» BRIEF:
Find all the lines in the material below with the word "will", and copy them.
---------- DATA LISTING
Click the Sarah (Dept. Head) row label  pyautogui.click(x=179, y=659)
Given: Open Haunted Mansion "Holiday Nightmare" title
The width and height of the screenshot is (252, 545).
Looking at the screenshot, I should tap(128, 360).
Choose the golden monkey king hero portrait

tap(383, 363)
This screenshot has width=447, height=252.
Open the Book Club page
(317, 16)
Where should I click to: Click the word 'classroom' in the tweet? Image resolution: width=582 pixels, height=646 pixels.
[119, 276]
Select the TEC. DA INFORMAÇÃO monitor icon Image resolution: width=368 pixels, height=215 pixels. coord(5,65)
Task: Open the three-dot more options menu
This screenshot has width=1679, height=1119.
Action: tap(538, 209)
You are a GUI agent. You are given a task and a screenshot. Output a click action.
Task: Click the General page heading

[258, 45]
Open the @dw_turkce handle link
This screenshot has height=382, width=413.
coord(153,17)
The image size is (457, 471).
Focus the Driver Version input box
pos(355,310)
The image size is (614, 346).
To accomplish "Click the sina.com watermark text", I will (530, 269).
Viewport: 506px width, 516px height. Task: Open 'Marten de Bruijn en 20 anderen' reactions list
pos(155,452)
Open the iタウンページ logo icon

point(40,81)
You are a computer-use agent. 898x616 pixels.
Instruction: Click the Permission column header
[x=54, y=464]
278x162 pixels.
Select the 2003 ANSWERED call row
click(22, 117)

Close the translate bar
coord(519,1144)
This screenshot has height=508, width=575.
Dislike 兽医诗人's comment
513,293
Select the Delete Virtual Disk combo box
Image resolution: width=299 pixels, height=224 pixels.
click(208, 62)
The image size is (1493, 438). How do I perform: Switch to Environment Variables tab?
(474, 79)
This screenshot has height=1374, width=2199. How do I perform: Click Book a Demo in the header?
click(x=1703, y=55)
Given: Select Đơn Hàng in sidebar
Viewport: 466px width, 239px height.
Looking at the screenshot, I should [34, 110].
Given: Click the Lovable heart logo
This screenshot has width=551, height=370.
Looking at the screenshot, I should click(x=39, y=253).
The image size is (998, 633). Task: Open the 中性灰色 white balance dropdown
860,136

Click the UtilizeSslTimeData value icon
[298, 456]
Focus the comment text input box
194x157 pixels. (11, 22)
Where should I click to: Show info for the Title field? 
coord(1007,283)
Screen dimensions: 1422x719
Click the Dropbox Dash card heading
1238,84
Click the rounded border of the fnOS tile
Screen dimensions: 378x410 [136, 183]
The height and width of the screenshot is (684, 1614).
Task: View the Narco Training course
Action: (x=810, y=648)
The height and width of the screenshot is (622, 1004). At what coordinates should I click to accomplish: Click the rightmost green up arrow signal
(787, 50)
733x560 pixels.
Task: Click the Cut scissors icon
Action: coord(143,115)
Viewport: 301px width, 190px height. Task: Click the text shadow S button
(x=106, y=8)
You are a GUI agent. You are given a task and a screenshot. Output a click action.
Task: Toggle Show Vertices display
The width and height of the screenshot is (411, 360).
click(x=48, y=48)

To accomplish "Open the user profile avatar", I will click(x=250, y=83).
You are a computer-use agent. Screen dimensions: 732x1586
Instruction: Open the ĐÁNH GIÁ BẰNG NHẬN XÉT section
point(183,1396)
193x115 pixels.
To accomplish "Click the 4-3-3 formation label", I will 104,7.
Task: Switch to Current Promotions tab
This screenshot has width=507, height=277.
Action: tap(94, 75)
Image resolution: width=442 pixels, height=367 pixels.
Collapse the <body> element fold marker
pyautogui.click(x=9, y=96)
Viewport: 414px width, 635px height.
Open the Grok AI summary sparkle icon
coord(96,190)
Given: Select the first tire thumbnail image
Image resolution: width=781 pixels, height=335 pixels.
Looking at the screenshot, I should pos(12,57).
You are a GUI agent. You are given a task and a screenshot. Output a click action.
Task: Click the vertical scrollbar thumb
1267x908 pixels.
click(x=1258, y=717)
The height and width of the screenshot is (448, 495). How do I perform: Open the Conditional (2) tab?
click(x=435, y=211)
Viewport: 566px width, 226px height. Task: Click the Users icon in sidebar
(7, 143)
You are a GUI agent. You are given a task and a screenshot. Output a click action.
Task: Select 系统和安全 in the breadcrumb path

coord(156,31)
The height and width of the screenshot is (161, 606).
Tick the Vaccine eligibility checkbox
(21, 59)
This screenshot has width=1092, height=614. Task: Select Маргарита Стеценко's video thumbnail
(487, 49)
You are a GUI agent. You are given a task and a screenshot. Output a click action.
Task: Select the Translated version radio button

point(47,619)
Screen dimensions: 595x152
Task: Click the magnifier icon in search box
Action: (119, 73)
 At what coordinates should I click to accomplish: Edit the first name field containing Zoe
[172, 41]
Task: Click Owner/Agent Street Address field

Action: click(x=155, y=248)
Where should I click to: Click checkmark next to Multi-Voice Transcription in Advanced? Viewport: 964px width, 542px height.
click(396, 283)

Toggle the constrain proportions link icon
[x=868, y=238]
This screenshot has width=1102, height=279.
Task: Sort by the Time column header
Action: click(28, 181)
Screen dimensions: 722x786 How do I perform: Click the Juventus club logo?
--------------------
» OUTPUT:
To accomplish "Click the sina.com watermark text", I will (530, 269).
To accomplish "Open the user profile avatar", I will click(x=250, y=83).
To accomplish "Click the 4-3-3 formation label", I will 104,7.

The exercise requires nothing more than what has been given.